Substance over flash, usability over 'pop'

I admit it; I'm a sucker for web design books. Whenever a book comes out on the subject, I tend to rush to buy it, hoping it can show me how to improve my craft, and make the designs I create better and more effective. Most of the time I'm disappointed because the book is simply a paean to whatever the latest and 'greatest' is in the world of hip and hot design. I don't want to know how to make what's hip and hot...I can figure that out for myself. What I want is to see how I can implement proven strategies that help users (my users) get things done as they use the product. And that's the true strength of this book; it's what it's all about. With almost 100 'patterns' of website design, this book breaks it down in simple, easy-to-get terms, that I, a technical usability specialist can understand and then turn around and reproduce. It's almost like a cookbook, in the sense that the book shows me:1) What the patterns is, how it's used in the real world, and different flavors of it2) Why the pattern is good, how it's been successful, and in some cases how it's been refined.3) How the pattern works, what are it's components, and what does it need to be successful4) And finally, what other patterns it's like, and how by incorporating parts of other patterns, I can strengthen my users' experience.I want this...I don't have time to be reinventing the wheel every time my employer or a client wants a site. I need to be able to pick up a reference book and see exactly what a `community' site (or one of a hundred other types of sites) is like, so I have a good starting place to work from as I delve into what the project sponsor wants. This book helps me by already doing the leg-work of research into best practices, common features, and pitfalls. By giving me that already, I don't have to spend time doing figuring that stuff already out, and rather can spend time doing what's important...listening to my client, employer, and user base to figure out how to meet their specific needs, and make them all happy.That's easily worth the price of admission.

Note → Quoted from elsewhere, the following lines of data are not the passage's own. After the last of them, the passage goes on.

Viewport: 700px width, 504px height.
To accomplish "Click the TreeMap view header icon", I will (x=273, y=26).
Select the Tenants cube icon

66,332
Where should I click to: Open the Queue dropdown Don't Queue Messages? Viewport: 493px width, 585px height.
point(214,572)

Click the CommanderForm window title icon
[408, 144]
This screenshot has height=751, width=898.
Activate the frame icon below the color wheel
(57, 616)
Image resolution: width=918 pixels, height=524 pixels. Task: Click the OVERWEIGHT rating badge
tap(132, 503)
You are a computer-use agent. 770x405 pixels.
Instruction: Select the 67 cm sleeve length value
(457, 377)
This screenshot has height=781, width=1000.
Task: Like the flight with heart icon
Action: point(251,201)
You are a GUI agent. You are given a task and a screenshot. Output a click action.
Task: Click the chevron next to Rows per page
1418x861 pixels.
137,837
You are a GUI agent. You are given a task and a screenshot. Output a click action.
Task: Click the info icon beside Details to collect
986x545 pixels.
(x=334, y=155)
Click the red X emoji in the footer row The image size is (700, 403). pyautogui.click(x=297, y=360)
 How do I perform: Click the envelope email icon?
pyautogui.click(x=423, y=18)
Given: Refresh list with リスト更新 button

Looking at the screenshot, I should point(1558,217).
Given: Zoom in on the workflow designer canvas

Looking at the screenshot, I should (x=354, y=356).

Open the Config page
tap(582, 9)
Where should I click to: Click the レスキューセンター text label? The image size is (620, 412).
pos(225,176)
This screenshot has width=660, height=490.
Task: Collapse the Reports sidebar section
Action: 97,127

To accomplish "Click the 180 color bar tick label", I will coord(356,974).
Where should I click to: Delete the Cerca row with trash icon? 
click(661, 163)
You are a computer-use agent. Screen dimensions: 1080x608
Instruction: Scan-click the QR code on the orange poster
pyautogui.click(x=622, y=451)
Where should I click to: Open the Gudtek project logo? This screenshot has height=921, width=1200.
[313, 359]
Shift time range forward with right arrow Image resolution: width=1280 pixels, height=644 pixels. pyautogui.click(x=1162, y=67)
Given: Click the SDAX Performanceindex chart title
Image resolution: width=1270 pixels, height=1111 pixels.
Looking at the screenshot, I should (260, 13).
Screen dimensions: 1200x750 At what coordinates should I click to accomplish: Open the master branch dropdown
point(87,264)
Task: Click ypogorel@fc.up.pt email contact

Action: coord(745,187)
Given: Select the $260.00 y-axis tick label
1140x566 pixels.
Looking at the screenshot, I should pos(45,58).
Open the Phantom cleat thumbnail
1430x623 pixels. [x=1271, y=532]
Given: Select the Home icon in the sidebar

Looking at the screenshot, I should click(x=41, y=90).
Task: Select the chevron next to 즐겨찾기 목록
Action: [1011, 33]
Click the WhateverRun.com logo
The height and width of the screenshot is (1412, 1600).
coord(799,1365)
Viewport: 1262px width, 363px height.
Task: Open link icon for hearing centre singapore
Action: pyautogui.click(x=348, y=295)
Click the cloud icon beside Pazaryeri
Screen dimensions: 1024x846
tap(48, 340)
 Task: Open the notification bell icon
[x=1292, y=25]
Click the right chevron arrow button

Finally! A design book for the rest of us

Nearly every book on user interface and site design I've read is aimed at the professional designer who understands the nuances of color, fonts and graphics elements, as well as aesthetics in general. Many of the subtle points are lost on the non professional. The book begins with a short chapter on the foundations of good design, which provides principles, dispels myths, and stays focused on customer-centric goals. The heart of the book is Part II, which consists of 12 different design patterns based on real life examples. It leads you through each example, showing you how a particular design or design concept works and why. This is akin to the Rosetta Stone for the non-professional designer because the authors do not assume any talent of skills in design, and subtle points are highlighted and clearly explained. Because of this approach I finally understood concepts that had eluded me in the past. In addition to the clear explanations that distill design into patterns, the book is lavishly illustrated, using copious full color examples and a structured format that gives the background, frames the problem and provides a solution to each of the 12 design goals.Material in the appendices is also invaluable, including advice on running usability evaluation, and associated plan outlines and forms. For a development group this is an extra bonus that will make it easier to incorporate the principles in this book into a quality process that gives customer-focused usability the same weight as technical quality criteria. I'm so enthusiastic about this book that I've recommended to the company for which I work that a copy of this book be provided to each of our developers who are programming wizards, but who stumble when it comes to the user interface.